А как сейчас, когда акционерами и владельцами являются хрен знает кто, ни бельмеса не соображающие в том, как работает то, что им досталось? Вот мой пример. Наш завод был отдан «под управление» некой как бы японской фирме, у которой японского было только то, что ее президентом был подставной японец – разорившийся владелец какого-то токийского ресторана. Его, впрочем, никто и не видел, поскольку собственно «управленцы» были американскими евреями советского происхождения, а директором завода они назначили специалиста с опытом торговли помидорами, надо думать, крупными партиями. Наверное, ему удавалось и целый вагон продать. Все эти «специалисты» искренне считали, что наш завод производит только феррохром, а когда узнали, что 75 % мощностей завода предназначено и выплавляет ферросилиций, то для них это стало откровением. Ведь они, бедные, и слово это услышали впервые уже тогда, когда Назарбаев отдал им, этим «японским специалистам», мощнейшее в мире предприятие. Я с ними не работал, поэтому не представляю, каково это, но как вы работаете с подобным начальством?

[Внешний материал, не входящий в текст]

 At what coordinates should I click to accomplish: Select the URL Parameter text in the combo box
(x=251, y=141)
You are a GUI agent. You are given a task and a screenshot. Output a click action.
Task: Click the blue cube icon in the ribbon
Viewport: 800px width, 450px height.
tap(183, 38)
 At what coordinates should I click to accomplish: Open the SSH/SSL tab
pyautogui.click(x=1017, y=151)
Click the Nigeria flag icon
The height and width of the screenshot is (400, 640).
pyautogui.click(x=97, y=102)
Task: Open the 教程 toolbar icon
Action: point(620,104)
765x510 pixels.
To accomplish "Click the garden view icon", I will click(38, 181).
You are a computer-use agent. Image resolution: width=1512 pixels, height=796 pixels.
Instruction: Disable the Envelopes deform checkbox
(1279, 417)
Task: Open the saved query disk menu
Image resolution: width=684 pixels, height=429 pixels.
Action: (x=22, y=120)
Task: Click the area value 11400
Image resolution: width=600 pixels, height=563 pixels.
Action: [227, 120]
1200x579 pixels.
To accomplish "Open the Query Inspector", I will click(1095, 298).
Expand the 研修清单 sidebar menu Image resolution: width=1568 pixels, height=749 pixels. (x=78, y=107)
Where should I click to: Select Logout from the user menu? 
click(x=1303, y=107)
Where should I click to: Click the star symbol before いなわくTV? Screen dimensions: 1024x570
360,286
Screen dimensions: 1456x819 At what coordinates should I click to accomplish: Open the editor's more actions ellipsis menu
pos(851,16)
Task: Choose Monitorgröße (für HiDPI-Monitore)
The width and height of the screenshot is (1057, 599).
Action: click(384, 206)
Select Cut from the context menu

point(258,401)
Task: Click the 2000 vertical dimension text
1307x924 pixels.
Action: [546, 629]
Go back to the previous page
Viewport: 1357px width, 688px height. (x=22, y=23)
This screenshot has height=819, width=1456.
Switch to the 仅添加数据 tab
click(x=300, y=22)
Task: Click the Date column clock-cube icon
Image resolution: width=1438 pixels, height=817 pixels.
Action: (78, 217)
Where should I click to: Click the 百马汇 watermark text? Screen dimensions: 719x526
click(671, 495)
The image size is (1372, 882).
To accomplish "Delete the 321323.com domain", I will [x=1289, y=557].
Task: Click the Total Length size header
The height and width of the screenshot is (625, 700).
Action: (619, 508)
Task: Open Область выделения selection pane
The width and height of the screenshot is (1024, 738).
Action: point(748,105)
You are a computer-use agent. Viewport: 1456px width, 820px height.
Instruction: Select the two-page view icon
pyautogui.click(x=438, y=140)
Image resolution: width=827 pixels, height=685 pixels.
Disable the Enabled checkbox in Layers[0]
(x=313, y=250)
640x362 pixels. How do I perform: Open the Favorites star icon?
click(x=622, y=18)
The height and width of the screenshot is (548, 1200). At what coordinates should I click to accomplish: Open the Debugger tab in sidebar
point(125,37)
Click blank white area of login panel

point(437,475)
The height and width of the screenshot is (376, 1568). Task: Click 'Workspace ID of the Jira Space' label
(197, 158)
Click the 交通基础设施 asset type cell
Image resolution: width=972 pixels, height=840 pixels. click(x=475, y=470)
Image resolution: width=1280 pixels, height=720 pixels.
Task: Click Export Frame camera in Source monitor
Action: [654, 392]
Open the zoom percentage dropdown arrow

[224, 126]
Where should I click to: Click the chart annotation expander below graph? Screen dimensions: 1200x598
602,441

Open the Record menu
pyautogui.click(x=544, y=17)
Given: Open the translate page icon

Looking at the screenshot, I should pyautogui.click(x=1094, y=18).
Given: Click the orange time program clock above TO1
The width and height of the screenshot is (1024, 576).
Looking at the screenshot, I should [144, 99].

Во-вторых. В СССР главным начальником для нас был Госплан – он устанавливал план производства. Если ты, директор, этот план и план по себестоимости выполнял и смертельного травматизма на заводе было немного, то тебя никто не мог снять – не было оснований.
– Ну, нет, – тут же перебил меня Э. – Могли, и еще как! Что толку, что они были бывшие директора заводов, а придурки среди них были только такие!
(Тут мне Э возразить было нечего – я сам в жизни насмотрелся на таких придурков.)
– Однако вспомним, ведь такие придурки и сами долго не работали, их самих снимали. Кроме этого, все зависело от человека: если он по жизни перепуган, то покорно уйдет с должности, а если нет? Он же дойдет до министра и до ЦК партии, и тогда еще неизвестно, кого, в конце концов, снимут – его, хорошо работающего директора, или придурка, намеревающегося его снять. У меня был случай, когда меня так снимали – заставляли самого уйти с должности, иначе, якобы, хуже будет. Однако я уперся, потребовал приказ с основаниями снятия, и в результате меня в должности резко повысили. Однако сейчас я не о придурках, а о директорском самочувствии.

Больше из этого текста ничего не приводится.